Our experience with Mr. Bear behind us, Steve and I decided to head over to our reserved campground, Dorst Creek, and set up our home away from home. On the way over we stopped in at the Lodgepole Visitors Center for a looksee and another chance to stamp the “nerd book”. We were also pleasantly surprised to find that there were still tickets available to tour Sequoia’s Crystal Cave that evening. So, of course we procured two! Mmmm, a candlelight cave tour…Tickets in hand and a few hours to kill before our tour was to begin, we continued on our way to Dorst Creek.
Now, let me state for the record that I am a camping newbie. I didn’t camp as a kid and, well, even as an adult (before Steve and I “itemized”), the number of times I have camped can be tallied on one hand (or one finger) and even that experience was fairly sanitized. I did sleep in a tent, but I didn’t really set anything up nor did I do any cooking. So, as far as I’m concerned, that experience doesn’t really count. No, my first true camping experience was with Steve in Joshua Tree for one of the Perseid meteor showers little more than a year ago. Since that fateful day, we have made an effort to camp and, schedules permitting, camp often.
We pulled up to our reserved spot at Dorst and were delighted with the surroundings. Our site was at the back of one of the campground loops, shaded by myriad larger than life trees and bordered on one side by Dorst Creek. Lovely. We knew that we were only going to be there one night, so we loaded the bear box up with our food and toiletries, set up our tent, mattress and sleeping bags and decided to leave the rest of our gear in the car.
A note about gear…I really like it. I like it so much that I’ve acquired a fair amount of it over the last several months. As such, we are now the proud owners of Adam and Eve sleeping bags, pillows, an air mattress, a tent with a screened in porch, a zero-gravity camp recliner, a portable camp kitchen, camp wine glasses and a French press coffee pot, to name but a few. I am angling for a camp oven, but thus far Steve has vetoed this possible acquisition on the grounds that we already have too much gear. Too much gear? Is there such a thing?
At any rate, after resting up a bit, we headed over to the cave for a bit of candlelight exploration, which required a 40 minute drive to the cave parking lot, a moderate hike down to the cave entrance through clouds of mosquitoes (a recurring theme throughout our journey) and some gearing up for the tour. While lighting lanterns we were greeted by our Sequoia Natural History Association guide, an avid caver, who sought to share his knowledge and enthusiasm for Sequoia’s geological underground wonders with us. And that he did! The cave formations were stunning and I felt privileged to be allowed access into such an amazing example of nature’s beauty. The entire cave walkabout lasted about 90 minutes (plenty of time for Steve to take lots of photos…maybe he will share some with us…).

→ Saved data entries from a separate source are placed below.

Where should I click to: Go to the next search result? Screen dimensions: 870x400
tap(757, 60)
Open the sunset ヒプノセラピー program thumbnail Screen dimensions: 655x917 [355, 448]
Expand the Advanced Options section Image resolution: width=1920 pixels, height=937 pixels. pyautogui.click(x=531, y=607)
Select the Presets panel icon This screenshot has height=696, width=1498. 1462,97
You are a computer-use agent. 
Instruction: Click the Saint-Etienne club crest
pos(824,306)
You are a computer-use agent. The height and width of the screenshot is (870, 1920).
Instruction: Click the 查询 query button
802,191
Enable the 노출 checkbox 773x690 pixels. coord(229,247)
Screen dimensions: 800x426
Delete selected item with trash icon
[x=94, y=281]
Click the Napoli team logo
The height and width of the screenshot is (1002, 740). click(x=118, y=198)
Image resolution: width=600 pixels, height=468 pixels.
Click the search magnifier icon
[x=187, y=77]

If you find yourself in Sequoia and you are intrigued by the deeper places of the world, this tour is worth the $16 per person ticket price.
Did you say famished? We were! So we piled back into the wagon and made our way back to Dorst Creek for some campfire magic (also known as our traditional first night of camping meal): hotdogs and/or foofy gourmet sausages, chips as well as dessert consisting of freshly inflated Jiffy Pop Popcorn (a masterful engineered treat)!
Needless to say, after a day on the road, an encounter with a bear and an evening of caving we were bushed. We hit the bags after dinner and slept like rocks!